Ar fresco

Anabela Fino

Por qualquer razão que a razão desconhece Passos Coelho decidiu comemorar o 25 de Abril convidando para almoçar, na residência oficial, um grupo de jovens dirigentes associativos. Os critérios que presidiram à escolha dos convivas não foi divulgado, mas a avaliar pelo resultado é de admitir que a identificação político-partidária e a garantia de que não haveria vozes discordantes tenha sido a bitola.

Se o repasto foi à porta fechada o mesmo não se pode dizer do aperitivo político servido no jardim do Palácio de São Bento sob o olhar atento dos media.

Quiçá inspirado pelo sol primaveril e pelo verde das plantas, o primeiro-ministro armou-se em jardineiro para transmitir a sua mensagem, cuja inclui a asserção de que «a democracia e a liberdade têm de ser regadas com muito cuidado todos os dias». Se a coisa tivesse ficado por aqui nada haveria a apontar, exceptuando naturalmente o facto de a frase nada ter de original para além de ser factualmente incorrecta, já que nem só de água vivem os jardins, mesmo os da democracia, que correm o risco de definhar por afogamento e míngua de substrato, para já não falar das ervas daninhas que tendem a proliferar se não as cortamos pela raiz. Mas adiante... Sucede no entanto que Passos Coelho não se ficou por aí, fazendo questão de sublinhar que o «espaço de liberdade e democracia» tem de se «reinventar a cada dia que passa, porque senão deixamos as nossas comemorações a cheirar a bafio».
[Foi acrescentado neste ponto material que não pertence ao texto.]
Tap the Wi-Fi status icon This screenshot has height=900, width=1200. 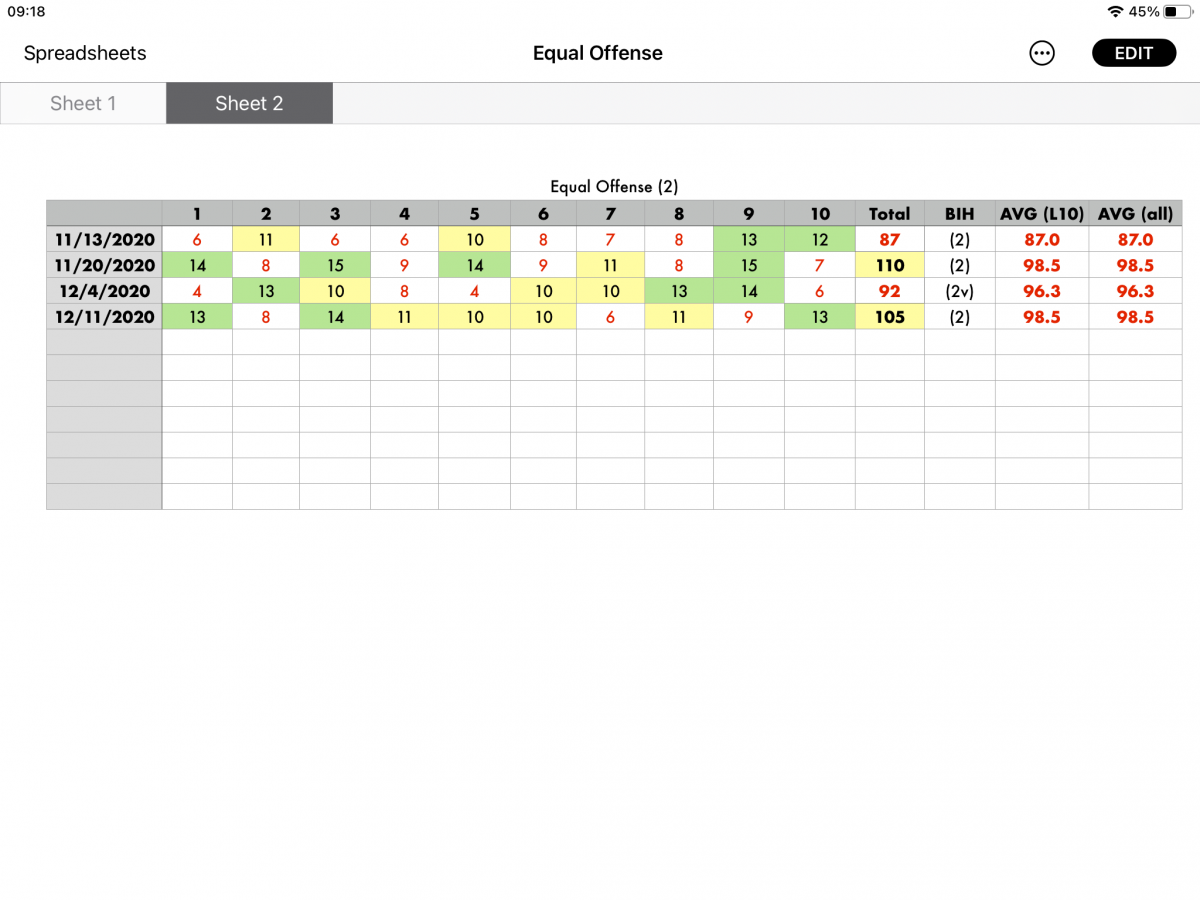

Não sabemos se um almoço à porta fechada – ainda que à conta do erário – pode ser entendido como uma lufada de ar fresco, mas custa a imaginar que a escola pública, universal e gratuita possa alguma vez cheirar a bafio; que o Serviço Nacional de Saúde – através do qual o Estado deve assegurar o direito à saúde a todos os portugueses – possa alguma vez cheirar a bafio; que o direito a uma habitação condigna, ao trabalho com direitos, à alimentação, a velhice protegida, à cultura, ao lazer, à justiça, à paz, numa palavra à vida possa alguma vez num país que se afirma democrático ter sequer um vestígio que seja de cheiro a bafio. Porque bafio é algo que cheira mal, caso Passos Coelho não saiba. E as conquistas de Abril, os valores de Abril que a Constituição consagra e que estão enraizados bem fundo no coração do povo nunca poderão cheirar a bafio porque são em si mesmos a lufada de ar fresco que acabou com o fascismo, esse sim putrefacto de quase meio século de opressão, exploração e obscurantismo.

Passados 40 anos sobre o 25 de Abril, são as palavras do primeiro-ministro que tresandam a mofo, é a política do Governo e das troikas nacional e estrangeira (que vem tentando fechar todas as portas e janelas que Abril abriu) que fede a bafio, é a submissão aos ditames da União Europeia e dos interesses do capital que empesta o ar que respiramos.

Passos Coelho pode não ter visto o povo que saiu à rua no dia 25 e pode não querer ver o povo que amanhã estará na rua a celebrar o 1.º de Maio, mas não mudará o rumo da história. Cá fora respira-se o futuro de que ele não fará parte.